Short exercise:
Give as a numbered list the lines of the listing from the line containing "Viewport: 486px width, 1056px" up to and including the line containing "Action: (129, 278)", leaving out blank lines.

╭─ Listed entries

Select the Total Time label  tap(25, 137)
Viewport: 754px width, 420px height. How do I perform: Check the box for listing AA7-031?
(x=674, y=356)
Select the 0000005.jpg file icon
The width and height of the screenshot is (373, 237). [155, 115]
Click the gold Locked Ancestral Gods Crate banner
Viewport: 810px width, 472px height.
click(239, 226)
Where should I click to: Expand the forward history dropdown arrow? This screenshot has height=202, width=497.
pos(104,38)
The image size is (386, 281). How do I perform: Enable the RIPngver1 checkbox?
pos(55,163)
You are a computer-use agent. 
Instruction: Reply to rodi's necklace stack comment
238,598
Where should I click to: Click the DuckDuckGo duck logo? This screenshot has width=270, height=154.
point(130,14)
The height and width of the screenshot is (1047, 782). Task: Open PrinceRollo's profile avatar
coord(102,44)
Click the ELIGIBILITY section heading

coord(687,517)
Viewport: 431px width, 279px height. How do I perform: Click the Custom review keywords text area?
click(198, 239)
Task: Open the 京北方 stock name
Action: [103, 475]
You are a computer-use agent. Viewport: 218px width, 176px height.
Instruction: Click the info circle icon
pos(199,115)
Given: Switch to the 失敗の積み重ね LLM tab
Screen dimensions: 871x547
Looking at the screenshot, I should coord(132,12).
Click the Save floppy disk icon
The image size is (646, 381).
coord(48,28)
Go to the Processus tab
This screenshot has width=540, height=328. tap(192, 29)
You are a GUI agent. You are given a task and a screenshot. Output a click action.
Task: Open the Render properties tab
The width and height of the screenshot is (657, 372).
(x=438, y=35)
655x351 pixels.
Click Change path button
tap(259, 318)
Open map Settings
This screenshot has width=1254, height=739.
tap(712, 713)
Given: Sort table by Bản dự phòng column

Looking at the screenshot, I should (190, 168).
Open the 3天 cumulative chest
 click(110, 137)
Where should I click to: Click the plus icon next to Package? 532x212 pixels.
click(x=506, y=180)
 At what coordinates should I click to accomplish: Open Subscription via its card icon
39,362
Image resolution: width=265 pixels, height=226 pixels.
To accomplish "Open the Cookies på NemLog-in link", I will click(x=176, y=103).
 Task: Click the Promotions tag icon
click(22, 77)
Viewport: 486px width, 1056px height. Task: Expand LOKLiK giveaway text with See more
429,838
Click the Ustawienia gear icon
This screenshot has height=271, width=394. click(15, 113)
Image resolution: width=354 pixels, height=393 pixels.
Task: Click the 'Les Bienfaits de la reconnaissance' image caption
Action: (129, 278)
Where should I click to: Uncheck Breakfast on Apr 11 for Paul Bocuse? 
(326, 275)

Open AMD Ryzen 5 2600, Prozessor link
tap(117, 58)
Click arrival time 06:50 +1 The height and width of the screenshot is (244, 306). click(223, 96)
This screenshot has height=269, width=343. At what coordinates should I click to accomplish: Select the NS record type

╰─

Response below:
1. Viewport: 486px width, 1056px height. Task: Expand LOKLiK giveaway text with See more
2. 429,838
3. Click the Ustawienia gear icon
4. This screenshot has height=271, width=394. click(15, 113)
5. Image resolution: width=354 pixels, height=393 pixels.
6. Task: Click the 'Les Bienfaits de la reconnaissance' image caption
7. Action: (129, 278)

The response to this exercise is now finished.